Life at the Casa Tranquila was so pleasant that none of us really wished to leave it; yet a sense of duty urged that these sights must not be ignored. At first we thought of visiting one or other of the series of subterranean wonders, but opinion seemed so equally divided as to which was the finer that, in perplexity, we finally decided to see both and judge for ourselves.
The weather favoured our reluctant departure. The sun had just risen into a cloudless blue sky when the bells of Bartolomé's chariot jingled at the door, and with the crumbs of a hasty breakfast still clinging to our lips we hurried stationwards to catch the morning train for Manacor.
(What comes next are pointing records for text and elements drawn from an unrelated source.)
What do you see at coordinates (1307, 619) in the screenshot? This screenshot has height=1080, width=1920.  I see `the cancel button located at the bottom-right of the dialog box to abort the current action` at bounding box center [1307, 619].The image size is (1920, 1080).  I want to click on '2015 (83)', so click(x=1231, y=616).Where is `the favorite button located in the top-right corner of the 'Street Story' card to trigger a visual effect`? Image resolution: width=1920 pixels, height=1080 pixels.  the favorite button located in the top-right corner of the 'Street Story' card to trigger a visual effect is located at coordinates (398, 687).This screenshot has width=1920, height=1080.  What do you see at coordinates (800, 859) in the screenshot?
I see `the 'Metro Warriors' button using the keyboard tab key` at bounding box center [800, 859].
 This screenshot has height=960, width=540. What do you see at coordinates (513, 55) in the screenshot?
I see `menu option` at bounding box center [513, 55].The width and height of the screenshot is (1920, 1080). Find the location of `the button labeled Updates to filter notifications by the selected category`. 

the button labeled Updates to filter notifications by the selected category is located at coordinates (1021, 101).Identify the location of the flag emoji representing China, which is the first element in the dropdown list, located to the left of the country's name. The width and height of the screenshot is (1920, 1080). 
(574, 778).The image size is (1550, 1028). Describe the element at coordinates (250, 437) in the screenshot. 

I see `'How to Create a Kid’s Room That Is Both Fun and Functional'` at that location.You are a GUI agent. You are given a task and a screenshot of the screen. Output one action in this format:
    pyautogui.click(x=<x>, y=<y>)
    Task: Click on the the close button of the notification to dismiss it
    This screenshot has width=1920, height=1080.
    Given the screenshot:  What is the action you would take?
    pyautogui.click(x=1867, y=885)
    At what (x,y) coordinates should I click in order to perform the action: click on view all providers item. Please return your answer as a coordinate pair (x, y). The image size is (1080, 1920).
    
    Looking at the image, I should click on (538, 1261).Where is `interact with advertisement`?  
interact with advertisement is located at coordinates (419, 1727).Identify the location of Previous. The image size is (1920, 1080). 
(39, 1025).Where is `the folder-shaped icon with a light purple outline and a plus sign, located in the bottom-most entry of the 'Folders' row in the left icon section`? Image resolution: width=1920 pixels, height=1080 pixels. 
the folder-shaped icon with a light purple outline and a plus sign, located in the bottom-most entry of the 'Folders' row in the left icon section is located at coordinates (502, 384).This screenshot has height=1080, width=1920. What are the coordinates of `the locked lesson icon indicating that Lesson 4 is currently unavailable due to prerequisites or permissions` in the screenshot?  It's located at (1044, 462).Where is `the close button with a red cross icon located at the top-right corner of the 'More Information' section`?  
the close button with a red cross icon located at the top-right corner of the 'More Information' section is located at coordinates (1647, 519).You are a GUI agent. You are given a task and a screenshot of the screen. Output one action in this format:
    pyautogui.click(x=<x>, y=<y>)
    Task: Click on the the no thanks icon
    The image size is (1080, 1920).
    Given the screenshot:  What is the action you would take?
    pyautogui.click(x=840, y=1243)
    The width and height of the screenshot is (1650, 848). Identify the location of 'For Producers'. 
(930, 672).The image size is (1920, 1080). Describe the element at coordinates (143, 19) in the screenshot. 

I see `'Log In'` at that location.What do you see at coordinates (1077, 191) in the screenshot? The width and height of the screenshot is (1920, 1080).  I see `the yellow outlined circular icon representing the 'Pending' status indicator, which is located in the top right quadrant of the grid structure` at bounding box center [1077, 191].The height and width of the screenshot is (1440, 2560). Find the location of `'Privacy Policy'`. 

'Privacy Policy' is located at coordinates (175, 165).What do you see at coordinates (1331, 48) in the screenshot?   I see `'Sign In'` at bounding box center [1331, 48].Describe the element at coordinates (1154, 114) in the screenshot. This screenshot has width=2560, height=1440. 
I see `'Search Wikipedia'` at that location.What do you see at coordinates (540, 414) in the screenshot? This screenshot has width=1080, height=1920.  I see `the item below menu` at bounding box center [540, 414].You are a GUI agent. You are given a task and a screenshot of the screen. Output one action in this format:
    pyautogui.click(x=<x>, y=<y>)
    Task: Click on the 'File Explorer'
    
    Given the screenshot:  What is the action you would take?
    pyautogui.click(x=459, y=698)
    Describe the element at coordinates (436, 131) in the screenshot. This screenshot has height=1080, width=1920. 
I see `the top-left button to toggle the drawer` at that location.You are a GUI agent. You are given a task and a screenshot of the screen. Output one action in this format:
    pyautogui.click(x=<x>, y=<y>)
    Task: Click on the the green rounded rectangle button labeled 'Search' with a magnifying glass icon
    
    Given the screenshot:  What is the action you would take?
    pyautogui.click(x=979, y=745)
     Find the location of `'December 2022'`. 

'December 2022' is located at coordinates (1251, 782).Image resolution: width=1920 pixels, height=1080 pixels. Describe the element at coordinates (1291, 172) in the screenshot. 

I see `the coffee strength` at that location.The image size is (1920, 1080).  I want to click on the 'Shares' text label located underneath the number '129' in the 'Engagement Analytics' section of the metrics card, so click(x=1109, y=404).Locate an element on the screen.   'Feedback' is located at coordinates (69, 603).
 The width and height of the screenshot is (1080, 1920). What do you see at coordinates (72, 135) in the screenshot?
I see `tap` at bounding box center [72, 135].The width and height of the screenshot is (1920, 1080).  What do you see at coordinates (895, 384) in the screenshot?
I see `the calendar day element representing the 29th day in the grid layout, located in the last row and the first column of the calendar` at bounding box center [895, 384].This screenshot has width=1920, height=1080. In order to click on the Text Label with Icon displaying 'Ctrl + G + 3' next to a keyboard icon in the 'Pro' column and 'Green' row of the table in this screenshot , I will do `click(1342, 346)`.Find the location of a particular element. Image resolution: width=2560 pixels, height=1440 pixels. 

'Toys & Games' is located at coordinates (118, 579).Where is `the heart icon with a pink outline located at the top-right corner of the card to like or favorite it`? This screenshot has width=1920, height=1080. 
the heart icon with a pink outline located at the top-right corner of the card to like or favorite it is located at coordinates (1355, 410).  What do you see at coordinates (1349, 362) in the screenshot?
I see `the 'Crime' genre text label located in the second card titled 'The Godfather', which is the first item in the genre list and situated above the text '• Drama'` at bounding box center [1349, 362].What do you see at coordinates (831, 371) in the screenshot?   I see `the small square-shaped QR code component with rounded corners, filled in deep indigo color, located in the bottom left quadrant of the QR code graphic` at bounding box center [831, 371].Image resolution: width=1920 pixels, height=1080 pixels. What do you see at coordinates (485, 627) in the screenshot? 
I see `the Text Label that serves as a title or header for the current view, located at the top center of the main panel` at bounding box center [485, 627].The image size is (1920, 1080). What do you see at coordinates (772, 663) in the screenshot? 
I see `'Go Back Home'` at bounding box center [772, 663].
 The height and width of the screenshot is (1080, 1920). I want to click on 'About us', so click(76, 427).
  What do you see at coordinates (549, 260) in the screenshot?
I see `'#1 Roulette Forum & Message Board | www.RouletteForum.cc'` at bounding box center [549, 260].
We had spoken of going first to Artá, and a day or two later returning to Manacor and the Dragon Caves; but on the journey we made a chance acquaintance that had the effect of changing our plans. Two Englishmen, arrived that morning from Barcelona and giving five days to a rapid survey of the island, were going to the Dragon Caves. It was quickly arranged that we should view them in their congenial company.
As a place to stay at in Manacor our Majorcan friends had recommended the Fonda Feminias, and there we went on arrival, to eat an early lunch and secure rooms for our return.
The fonda, which has an architecture peculiarly its own, is situated right in the centre of the town. The large loggia, off which most of the sleeping apartments open directly, overlooks the fine church that is the pride of Manacor. My room, which was on the floor beneath, had a nice little sitting-room attached. I mention this specially because a lack of sitting-rooms is usually the weak point of Balearic fondas. The charge, arranged on arrival, was four pesetas a day, including the little breakfast.
Lunch was quickly served in a large dining-room that was as quaintly original as the rest of the house. It had ten doors, four corner cupboards, and no windows. Light was admitted through two small cupolas in the roof.
No time was lost. When we had eaten, a carriage was waiting to convey us to the caves. Just at the moment of starting a man, appearing from nowhere, silently seated himself on the box. He turned out to be the guide for the caves, an indispensable individual.